Чаще всего обвинение основывалось на факте вреда, будто бы причинённого подсудимой свидетелю лично или его имуществу. Причинную связь находили в таких случаях удивительно легко. Если у крестьянина заболевало дитя или скот, если урожай пострадал от града и ведьма под пыткой сознавалась, что она с помощью дьявола нанесла порчу дитяти, скоту или производила град, то всё было ясно. Причинная связь между фактом порчи и сознанием ведьмы не подлежала никакому сомнению, и участь ведьмы была решена. Раз существовало подозрение, всё считалось знаком виновности.
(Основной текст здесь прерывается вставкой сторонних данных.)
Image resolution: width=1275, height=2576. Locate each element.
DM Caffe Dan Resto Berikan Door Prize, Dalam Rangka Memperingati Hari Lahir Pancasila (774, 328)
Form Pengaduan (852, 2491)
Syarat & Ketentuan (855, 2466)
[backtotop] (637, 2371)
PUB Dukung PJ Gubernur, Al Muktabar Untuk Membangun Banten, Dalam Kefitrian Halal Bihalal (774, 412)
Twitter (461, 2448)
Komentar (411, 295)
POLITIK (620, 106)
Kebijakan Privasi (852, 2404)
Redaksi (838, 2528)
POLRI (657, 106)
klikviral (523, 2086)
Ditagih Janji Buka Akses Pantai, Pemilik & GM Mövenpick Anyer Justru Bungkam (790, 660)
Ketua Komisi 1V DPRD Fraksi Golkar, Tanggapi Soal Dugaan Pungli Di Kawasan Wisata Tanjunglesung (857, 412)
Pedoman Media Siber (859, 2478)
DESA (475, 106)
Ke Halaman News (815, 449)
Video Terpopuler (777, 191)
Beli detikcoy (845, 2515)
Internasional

Даже самые нелепые обвинения признавались истинными. Если вы трудно встаёте по утрам – то дело вовсе не в ваших «биологических часах», а в пристрастии к колдовству. Наверняка ночью вы успели слетать на шабаш и повеселиться там с Сатаной и другими ведьмами и оборотнями. Чушь, скажете вы? Глупости? Может, оно и так, да только в Средние века вялость по утрам могла стать причиной для отправления человека на костёр. Даже родимое пятно необычной формы на теле расценивалось как знак дьявола, с которым подозреваемое лицо было в сношениях.
Если подсудимая была испугана при её задержании, то это служило явным признаком её вины. Если же, напротив, она сохраняла присутствие духа, то вина её была ещё более очевидной, потому что никто, кроме дьявола, не мог дать ведьме присутствие духа.
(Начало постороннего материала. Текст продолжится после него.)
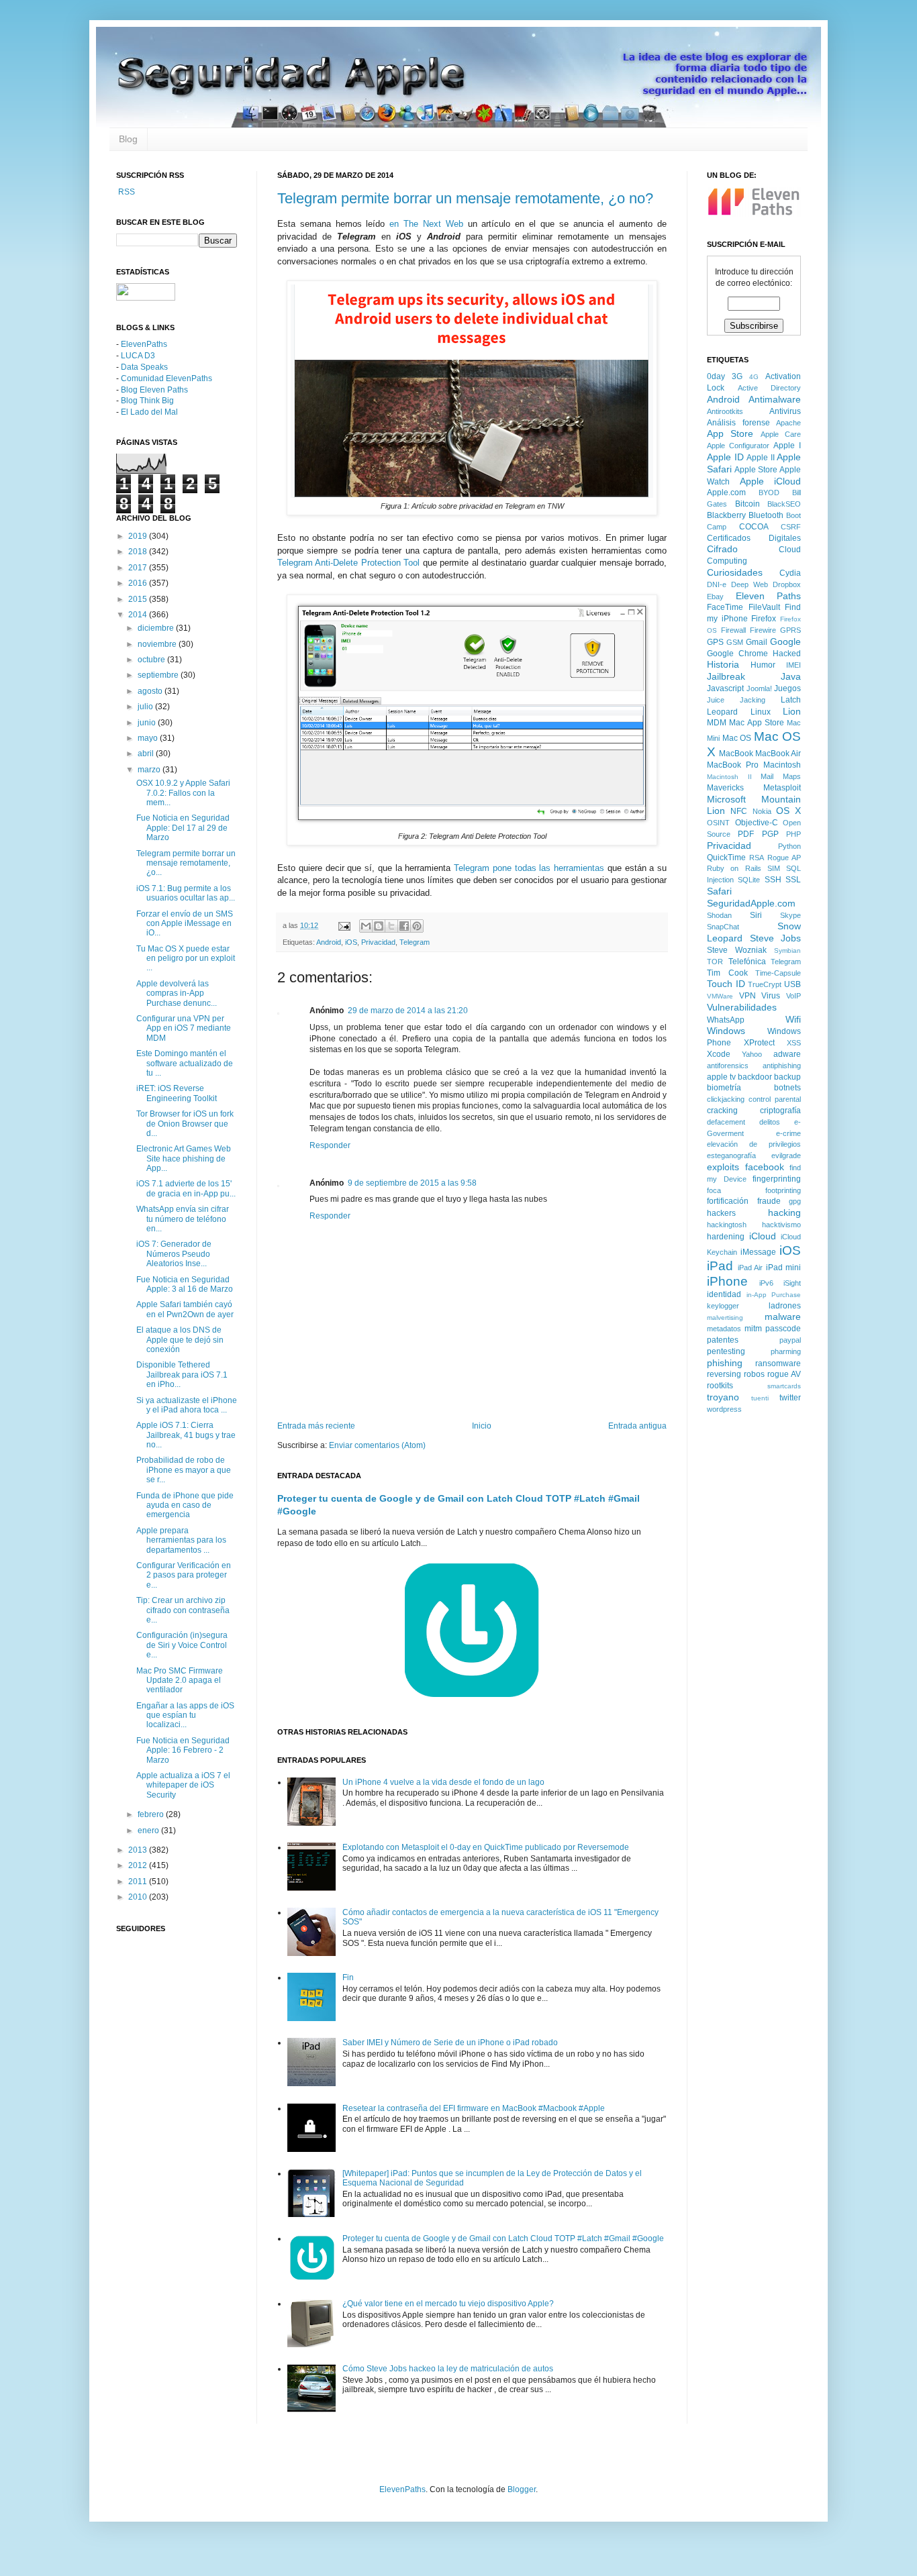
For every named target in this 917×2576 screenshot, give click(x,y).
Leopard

Но самой опасной уликой, объясняющей, каким образом один процесс вёл за собой обыкновенно сотни других процессов, было показание пытаемых о соучастниках. Судье недостаточно было получить признание подсудимой, ему ещё было необходимо выяснить, кого ведьма видела на шабаше и кто её научил предаться дьяволу. Доведённая до отчаяния пыткой и невыносимыми страданиями в тюрьме, полной безысходностью и всяким отсутствием надежды на избавление, подсудимая называла первые попавшиеся имена или имена, подсказываемые ей судьёй. Часто также злоба и гнев руководили обвиняемой, и она под пытками в отчаянии называла имена воображаемых врагов или тех, по чьей вине она считала себя, невинную, преданной суду.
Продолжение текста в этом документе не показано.